Is the future now? But this notion of creating outlandish or spectacular displays or over-the-top installations for particular events has a long history.

Here are two examples:

As far as symbols of modernism go, you can’t get more iconic than the Eiffel Tower in Paris. In fact, this monument of modernism was created specifically for the World’s Fair, a kind of uber trade show of the past, in 1889. And it was created to be the tallest building of the age.

Art critic Robert Hughes points out in his masterful book The Shock of the New: “The important thing was that the Tower had a mass audience; millions of people, not the thousands who went to the salons and galleries to look at works of art, were touched by the feeling of new age that the Eiffel Tower made concrete.” It wasn’t just marvel of technology, design and engineering. It also became a symbol and inspiration of what technology could give birth to.

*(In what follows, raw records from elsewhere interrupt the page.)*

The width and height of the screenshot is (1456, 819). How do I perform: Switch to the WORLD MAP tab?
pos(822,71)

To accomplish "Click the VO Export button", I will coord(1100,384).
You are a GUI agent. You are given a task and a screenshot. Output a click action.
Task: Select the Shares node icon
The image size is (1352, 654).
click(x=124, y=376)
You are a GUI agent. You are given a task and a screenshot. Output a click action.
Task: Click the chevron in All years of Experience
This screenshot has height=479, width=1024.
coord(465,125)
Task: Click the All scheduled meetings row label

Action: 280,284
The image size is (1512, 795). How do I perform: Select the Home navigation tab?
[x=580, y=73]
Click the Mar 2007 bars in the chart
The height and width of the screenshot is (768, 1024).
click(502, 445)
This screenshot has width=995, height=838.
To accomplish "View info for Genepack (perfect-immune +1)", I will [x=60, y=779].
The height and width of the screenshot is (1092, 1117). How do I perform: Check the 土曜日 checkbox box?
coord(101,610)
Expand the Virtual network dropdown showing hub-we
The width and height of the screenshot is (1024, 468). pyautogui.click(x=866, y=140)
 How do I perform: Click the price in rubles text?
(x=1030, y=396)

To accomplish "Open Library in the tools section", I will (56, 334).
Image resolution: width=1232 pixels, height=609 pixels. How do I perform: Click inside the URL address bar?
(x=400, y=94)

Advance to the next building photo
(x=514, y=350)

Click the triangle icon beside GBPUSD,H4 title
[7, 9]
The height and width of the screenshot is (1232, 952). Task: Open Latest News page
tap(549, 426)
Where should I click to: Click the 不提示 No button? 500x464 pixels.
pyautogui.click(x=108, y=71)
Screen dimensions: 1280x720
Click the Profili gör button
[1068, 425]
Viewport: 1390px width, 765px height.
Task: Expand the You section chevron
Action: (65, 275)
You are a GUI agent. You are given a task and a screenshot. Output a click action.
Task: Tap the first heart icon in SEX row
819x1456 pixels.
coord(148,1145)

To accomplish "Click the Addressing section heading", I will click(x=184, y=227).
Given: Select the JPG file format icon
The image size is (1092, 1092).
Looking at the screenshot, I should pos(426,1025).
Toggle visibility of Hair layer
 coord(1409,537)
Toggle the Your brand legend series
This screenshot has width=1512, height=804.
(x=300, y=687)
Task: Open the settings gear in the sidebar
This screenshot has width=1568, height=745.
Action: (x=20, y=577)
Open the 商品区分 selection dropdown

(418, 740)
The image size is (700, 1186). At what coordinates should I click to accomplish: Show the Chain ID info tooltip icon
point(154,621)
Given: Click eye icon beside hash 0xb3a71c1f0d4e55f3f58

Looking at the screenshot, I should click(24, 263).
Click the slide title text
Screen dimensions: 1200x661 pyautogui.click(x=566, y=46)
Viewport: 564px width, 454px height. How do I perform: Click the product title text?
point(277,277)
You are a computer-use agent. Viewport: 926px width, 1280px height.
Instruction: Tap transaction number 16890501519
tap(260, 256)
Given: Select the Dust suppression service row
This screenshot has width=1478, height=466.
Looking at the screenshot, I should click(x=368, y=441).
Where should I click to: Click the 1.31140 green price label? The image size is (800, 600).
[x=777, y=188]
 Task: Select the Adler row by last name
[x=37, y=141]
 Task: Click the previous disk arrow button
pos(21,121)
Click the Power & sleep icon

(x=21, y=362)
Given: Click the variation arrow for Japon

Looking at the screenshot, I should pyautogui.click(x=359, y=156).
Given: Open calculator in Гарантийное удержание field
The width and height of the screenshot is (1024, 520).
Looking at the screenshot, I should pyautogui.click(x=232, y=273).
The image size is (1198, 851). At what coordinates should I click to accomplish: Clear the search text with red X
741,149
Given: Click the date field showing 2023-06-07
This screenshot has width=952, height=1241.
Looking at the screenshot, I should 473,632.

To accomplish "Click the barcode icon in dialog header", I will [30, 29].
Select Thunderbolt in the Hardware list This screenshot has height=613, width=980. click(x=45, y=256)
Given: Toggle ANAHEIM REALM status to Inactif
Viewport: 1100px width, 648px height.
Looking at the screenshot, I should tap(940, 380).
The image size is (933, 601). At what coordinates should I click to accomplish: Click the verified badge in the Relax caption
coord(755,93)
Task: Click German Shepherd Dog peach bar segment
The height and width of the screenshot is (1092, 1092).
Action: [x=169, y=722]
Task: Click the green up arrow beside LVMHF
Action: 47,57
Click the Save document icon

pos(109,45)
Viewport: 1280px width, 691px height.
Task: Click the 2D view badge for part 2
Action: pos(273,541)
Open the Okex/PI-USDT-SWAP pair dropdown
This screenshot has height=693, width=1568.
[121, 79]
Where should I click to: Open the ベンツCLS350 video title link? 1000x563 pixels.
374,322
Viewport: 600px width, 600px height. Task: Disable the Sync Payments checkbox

But these breathtaking blockbuster fairs didn’t just take place in the 19th century. Hughes, in another brilliant book, American Visions, describes the effect the World’s Fair of 1939, which was held in New York, had on the public and artists alike. However, at this fair, the display had a different, darker effect: “The single biggest hit of the 1939 World’s Fair was, however, Futurama: the General Motors exhibit, built at a cost of $8 million to the design of Norman Bel Geddes. … The theme of Futurama was America in 1960.” According to Hughes, visitors took a (pre-Disney-like) simulated ride (1,600 feet long) across a mini-America. “The diorama included a million trees, half a million buildings, and 50,000 streamlined cars — all future GM models, of course.”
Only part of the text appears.